The resolution followed what is believed to have been a failed test of a Taepodong-2 missile that blew up less than a minute into flight.

Analysts say that whether this latest launch is intended to put a satellite into orbit or is a missile test will only become clear after the event, when the rocket’s flight path can be analysed.

However, earlier this week the US National Intelligence Director said he believed the launch may well be an attempt to fire a satellite into orbit.

“The North Koreans announced that they were going to do a space launch, and I believe that that’s what they intend,” Dennis Blair said in testimony to the US Senate Armed Services Committee on Tuesday.

Nonetheless, he said the difference between the technologies involved in space launch rockets and long-range missiles was largely irrelevant.

Blair noted that if the rocket successfully launches a satellite, it could also be used to threaten Alaska and other western parts of the US in the form of a missile.

“The technology is indistinguishable from an intercontinental ballistic missile,” he told the senate committee.

Danial Pinkston, Seoul-based project director of the International Crisis Group, an independent conflict prevention organisation, told Al Jazeera he also believed the rocket would be configured for a satellite launch.

‘Propaganda value’

“In the domestic political context it makes a lot of sense because of the propaganda value,” he said, noting that a successful North Korean launch would beat rival South Korea which also plans to launch a satellite on its own launch vehicle later this year.

North Korean state media has defended what it says is its sovereign right to a space programme and has warned that any attempt to interfere with the launch will be regarded as an act of war.

Neighbouring Japan warned on Thursday that it would “not tolerate” any act by North Korea that raised regional tensions.

“The Japanese government urges the North to exercise self-restraint,” a foreign mi9nistry spokesman told reporters in Tokyo.

“Even if it is a satellite launch, there is an international understanding that it would violate UN Security Council resolutions.”
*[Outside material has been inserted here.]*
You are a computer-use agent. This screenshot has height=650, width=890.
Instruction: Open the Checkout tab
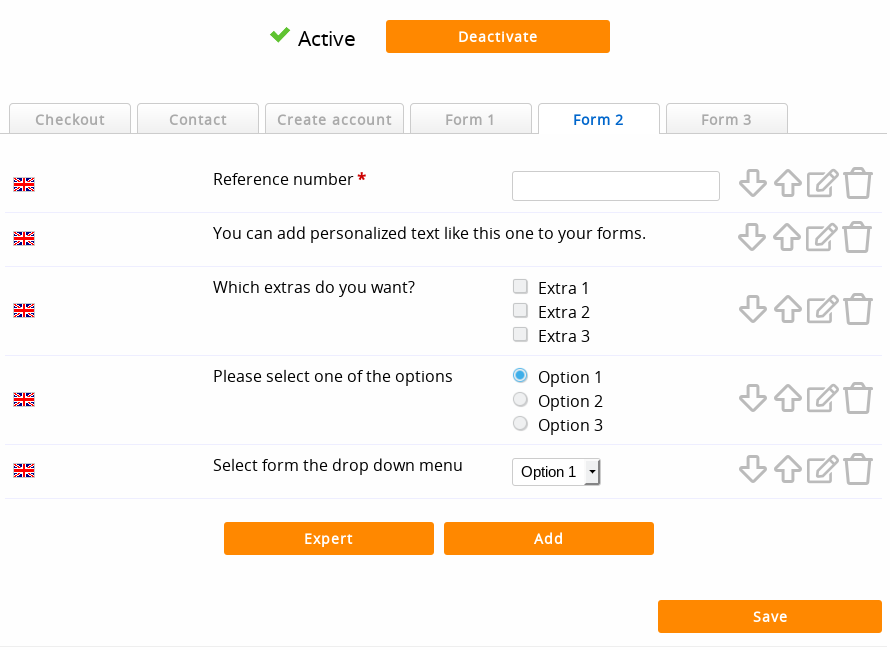coord(69,119)
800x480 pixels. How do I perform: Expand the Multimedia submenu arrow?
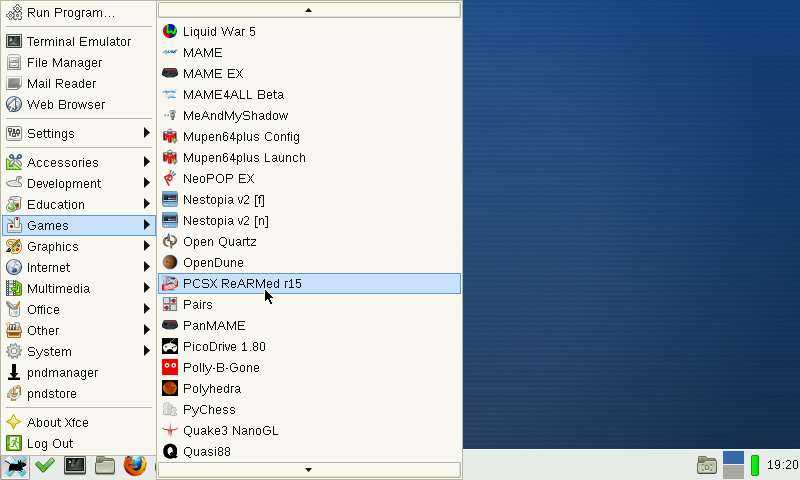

The anticipated launch comes amid rising tensions on the Korean Peninsula, with the North claiming that “hostile” policies of the South Korean government are pushing the two rivals to war.

On Monday North Korea cut off the last remaining military-to-military communications link with the South in protest against at the start of joint US-South Korean military exercises.

It says the 12-day war games are a prelude to war.